Apply component spacing guidelines. The component placement will determine whether the board can be assembled, the soldering techniques and the type of thermal dissipation to be used. Use component manufacturer recommendation for footprints. This will prevent pad mismatch while ensuring accurate markings for identification are present. Apply board edge guidelines. Board shape and component placement can impact panelization.
DFF stands for design for fabrication. Therefore, as the name suggests, this addresses the issues related to fabrication. DFA stands for design for assembly. In most cases, DFF and DFA together make up DFM.

DRC (resign rule checking) in many cases is used for DFM but is not sufficient. That’s also acceptable to some extent because DRC issues detected in manufacturing can indeed have a direct impact on the manufacturability of a PCB. However, DRC is different from DFA.
DRC and DFM DRC checks whether a problem exists or not. Like a hard pass/fail detection of a problem in the circuit board. It ensures whether the layout connectivity precisely matches with the schematic diagram’s defined connectivity. DRCs don’t include all the rules required to make a bare PCB or assembled PCB. But that is only one aspect of DRC. Most commonly, DRC includes rules that stand for defining the minimum spacing between components for the entire circuit board or for individual layers. So, if we consider from the spacing aspect, DRC becomes a subset of DFM, but only if the rules checked by DRC reflect a manufacturer’s requirements for spacing. If not, DRC is solely for electrical verification. DFF and DFA As in most cases, DFM’s two primary components are DFF (design for fabrication) and DFA (design for assembly). They are more involved in the nuances as compared to DRC. DRC is all about detecting very specific deviations from the intended interconnect. On the other hand, DFM checks PCB topology for potential manufacturing issues. Therefore, we can also say, a DRC defect, suppose a short, will get repeated in every copy of the board, irrespective of the quantity. Whereas it has been witnessed, if the same PCB quantity contains DFM issues, the manifestation of problems may be seen in some circuits only.

For instance, a layout that contains very thin pieces of copper can be correct if we go by the schematic.

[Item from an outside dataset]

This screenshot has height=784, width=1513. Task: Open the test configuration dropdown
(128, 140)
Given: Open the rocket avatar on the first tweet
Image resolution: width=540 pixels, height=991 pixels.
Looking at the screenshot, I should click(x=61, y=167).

And it will pass DRC if there is no issue with the spacing. However, the same copper, being so thin, could form a sliver. Therefore, it could potentially detach from the board and form solder bridges with other components during assembly. Physically, this could happen in some PCBs and some PCBs may work as expected. So, this sort of situation can pass DRC, but in real-world manufacturing, it can cause havoc. DFM will detect such issues and save manufacturers and assemblers from scrap and rework.